Gunnar Myrdal is long gone, and I confess my own former "on time" record has sadly deteriorated, but I’ll never forget what he said.

Which is why we must solve our traffic problem.

We start out with a bang in all our projects. Then the effort collapses into a whimper – forgotten after the original barrage of media hip-hip-hoorah and torrent of press releases. Oh well. As Daniel J. Boorstin put it: "Some are born great, some achieve greatness, and some hire public relations officers." Too many of our officials are of the latter variety.

I remember that during the Ramos Administration, there was a groundbreaking three times for the building of a railway from Metro Manila to the Clark international airport, now re-christened what else? "The Diosdado Macapagal International Airport." That railway, up to now, still hasn’t been constructed. Originally it was a Spanish group. Now, it’s the Chinese. If we only got in place a swift railway line to Angeles City, we’d be able to transfer our cramped NAIA to the more commodious and well-built former US airbase, Clark (Diosdado Macapagal Airport).

I admit this writer originally opposed that very idea, but I’ve come to the conclusion that Mt. Pinatubo won’t erupt again for the next 600 years. How? Wishful thinking, perhaps.

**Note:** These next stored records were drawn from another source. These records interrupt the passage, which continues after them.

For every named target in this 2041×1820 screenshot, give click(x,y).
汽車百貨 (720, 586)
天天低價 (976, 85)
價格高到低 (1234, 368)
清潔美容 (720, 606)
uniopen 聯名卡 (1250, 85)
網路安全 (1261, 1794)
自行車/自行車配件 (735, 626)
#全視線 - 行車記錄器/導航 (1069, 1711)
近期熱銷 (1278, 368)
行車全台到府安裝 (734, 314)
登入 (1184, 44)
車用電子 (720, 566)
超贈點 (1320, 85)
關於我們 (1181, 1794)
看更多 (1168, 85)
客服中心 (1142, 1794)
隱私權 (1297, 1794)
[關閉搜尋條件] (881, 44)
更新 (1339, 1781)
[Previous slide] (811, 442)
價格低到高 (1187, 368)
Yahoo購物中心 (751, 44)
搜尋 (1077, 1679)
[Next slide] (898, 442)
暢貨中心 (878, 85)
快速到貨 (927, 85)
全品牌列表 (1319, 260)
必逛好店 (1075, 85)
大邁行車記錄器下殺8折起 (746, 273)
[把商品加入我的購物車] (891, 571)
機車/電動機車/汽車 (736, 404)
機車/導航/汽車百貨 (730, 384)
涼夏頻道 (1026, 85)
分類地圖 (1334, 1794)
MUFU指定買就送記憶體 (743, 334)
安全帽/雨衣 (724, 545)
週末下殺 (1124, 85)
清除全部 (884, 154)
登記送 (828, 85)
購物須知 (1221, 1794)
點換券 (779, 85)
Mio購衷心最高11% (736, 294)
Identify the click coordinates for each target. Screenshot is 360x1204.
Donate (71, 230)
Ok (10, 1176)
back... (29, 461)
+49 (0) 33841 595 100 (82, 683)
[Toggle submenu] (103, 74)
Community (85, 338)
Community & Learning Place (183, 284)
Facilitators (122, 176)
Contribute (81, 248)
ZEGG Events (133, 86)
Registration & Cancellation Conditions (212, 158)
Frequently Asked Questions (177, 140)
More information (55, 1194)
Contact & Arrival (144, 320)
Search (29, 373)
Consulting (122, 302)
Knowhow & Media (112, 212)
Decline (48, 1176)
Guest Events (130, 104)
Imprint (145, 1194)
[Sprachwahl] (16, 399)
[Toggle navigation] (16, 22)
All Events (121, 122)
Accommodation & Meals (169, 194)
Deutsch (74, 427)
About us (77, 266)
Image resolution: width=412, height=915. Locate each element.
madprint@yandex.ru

Once and for all, let’s address our traffic mess.
* * *
THE ROVING EYE. . . The new director of the Land Transportation Franchising and Regulatory Board (LTFRB), our old friend retired Police Gen. Tom C. Lantion came to see me yesterday. I told Tom Lantion that he should dedicate relentless effort into getting every colorum or kabit bus off EDSA, even if the buses are owned by policemen or their queridas. Lantion admitted that 20-year old buses are still permitted to ply our avenues, particularly EDSA. Those junk buses must go, even if we have to push through legislation to send them to the scrapyard where they belong. What a country we have! Every fly-by-night operator still manages to weasel his or her way into operating a bus line on our main artery, the Epifanio de los Santos Highway (which is, in case you forgot, the acronym EDSA means). (The US military who built it called it Highway 54.) Lantion vowed to study and tackle the problem. That’s what they all say: I told Tom that "seeing is believing." . . . Would you believe, we passed through the C-5 on our way to EDSA Plaza hotel yesterday morning. Eight jeepneys were right there on the C-5, parked near the U-turn for Guadalupe Viejo, on that busy expressway soliciting passengers! Nobody challenged or apprehended those errant jeepney drivers who were causing traffic. What we have in this land is anarchy – but we call it democracy.